[Dataset entries]
########

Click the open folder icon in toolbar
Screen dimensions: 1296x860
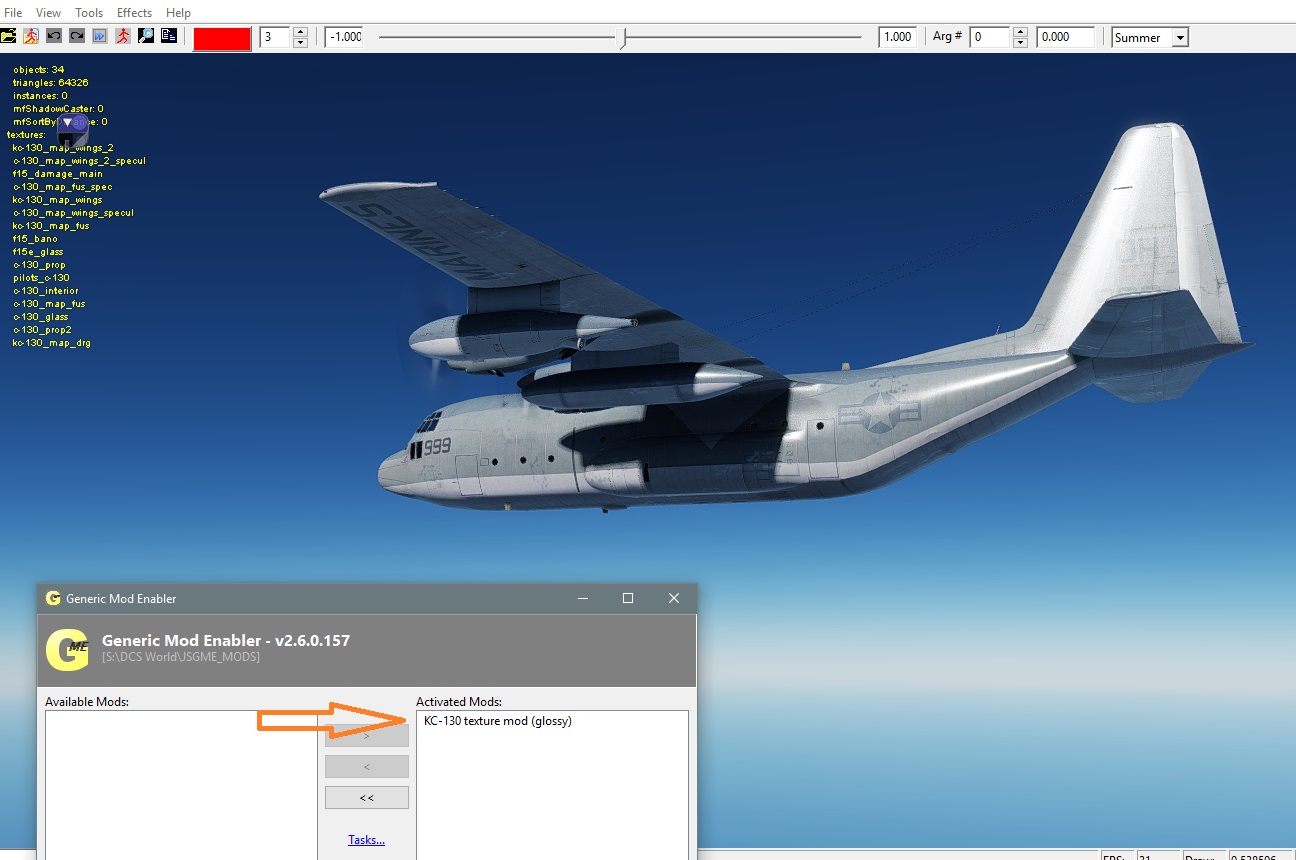point(9,36)
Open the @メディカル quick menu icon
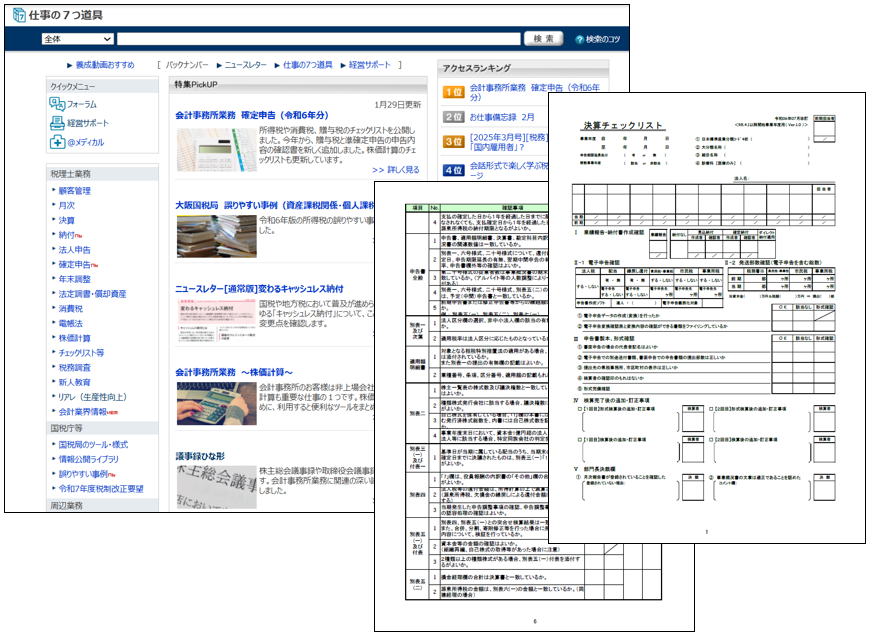 pyautogui.click(x=57, y=142)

########

Problem to solve »
Return only the lines from the one that contains "Screen dimensions: 1296x860" through the closing line of the data, inclusive, reproduced exactly and with every picture left out.

Output of the exercise »
Screen dimensions: 1296x860
point(9,36)
Open the @メディカル quick menu icon
 pyautogui.click(x=57, y=142)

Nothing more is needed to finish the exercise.